Peanut Butter recipe contest goes virtual
The Pike County Extension Office is partnering with the Brundidge Historical Society to host a “virtual” Peanut Butter Recipe Contest. The contest is part of the Annual Peanut Butter Festival in Brundidge, however, due to COVID-19 guidelines, the contest rules will look a little different this year.
Rather than enter a prepared recipe, peanut butter lovers are invited to submit their favorite recipes with peanut butter as an ingredient to the Pike County Extension Office. The recipe can be emailed to Abby Peters at firstname.lastname@example.org or mailed to the Pike County Extension Office at 306 S 3 Notch Street, Troy, AL 36081.
Judges for the Peanut Butter Recipe Contest will be judged by Extension agents and three winning recipes will be determined. The recipes will be printed in The Messenger and prizes will be awarded.
The deadline for entry is Thursday, October 28. Winners will be announced in the Weekend Edition of The Messenger.

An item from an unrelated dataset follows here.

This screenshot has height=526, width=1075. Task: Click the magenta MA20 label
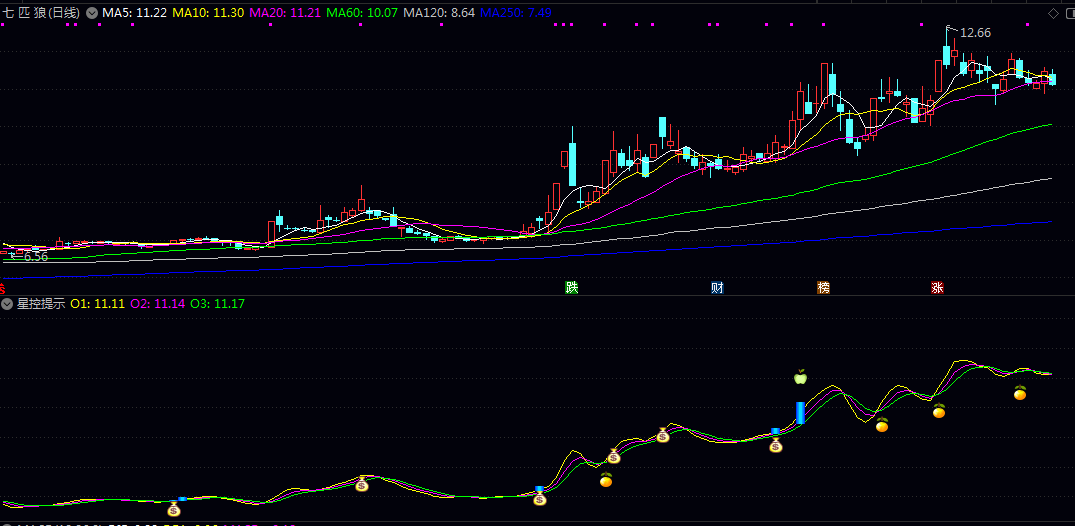[x=284, y=13]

Lawrence Bowden, BHS president, expressed appreciation to Peters and Pike County Extension Office for heading up the 2020 Peanut Butter Recipe contest
“The Pike County Extension Office has been and continues to be a supporter of our annual harvest and heritage celebration,” Bowden said. “Their support makes it possible to continue with tradition even with COVID-19 restrictions. The 2020 Peanut Butter Recipe Contest is just that, a ‘recipe’ contest. You don’t have to bake or make anything, just enter your favorite recipe that contains America’s favorite foodstuff.”
Randy Ross, first BHS president, said Brundidge has been peanut butter proud for nearly 100 years. The small South Alabama town had two of the earliest peanut butter mills in the Southeast.

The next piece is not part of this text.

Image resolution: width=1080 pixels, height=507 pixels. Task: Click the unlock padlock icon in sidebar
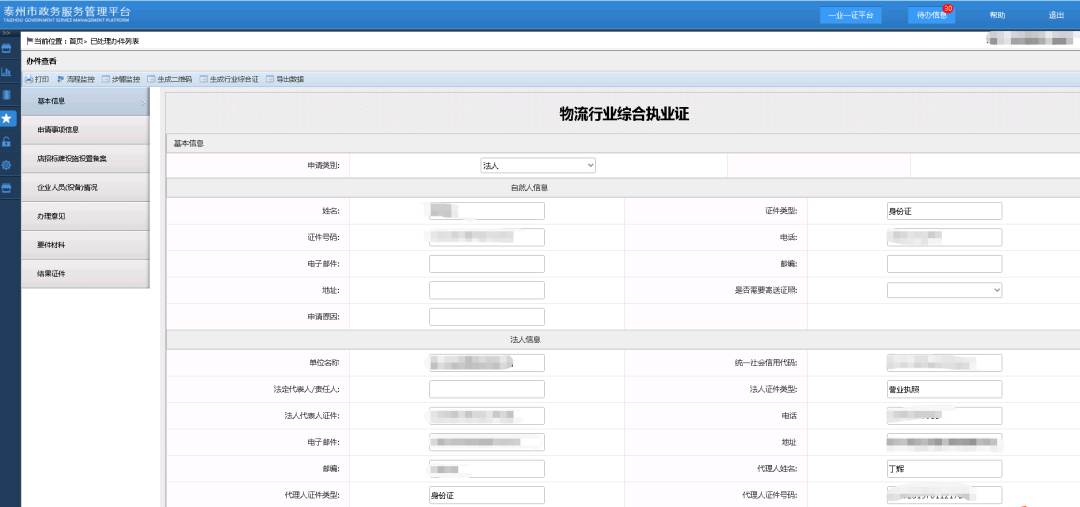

J.D Johnston opened Johnston’s Peanut Butter Mill in the late 1920 and the Johnson brothers, Grady and Oscar opened the Louis-Anne Peanut Butter Mill opened soon after.
The BHS hosted the first Peanut Butter Festival in 1991 with a budget of $46 earned from the Bass House Quilt Show, also a first, Ross said.
“We didn’t have much money but we had a lot of ideas and were dumb enough to try them,” he said, laughing.
“From the beginning, the Peanut Butter Recipe Contest was a main festival event. It was co-sponsored by the Pike County Extension Office with the late Dena Barnes heading it up at the historic Johnston Mill. We had more recipes than we had room for. The winners were Dixie Shehane, Margaret Ross and Mernette Bray.”
From that festival day forward, the Peanut Butter Recipe Contest has been a staple of the annual harvest and heritage celebration. Now, 29 years later and in the midst of a pandemic, the BHS and Pike County Extension are sticking together with the staple that sustained the town of Brundidge during the Great Depression by providing jobs and an affordable source of protein for its people.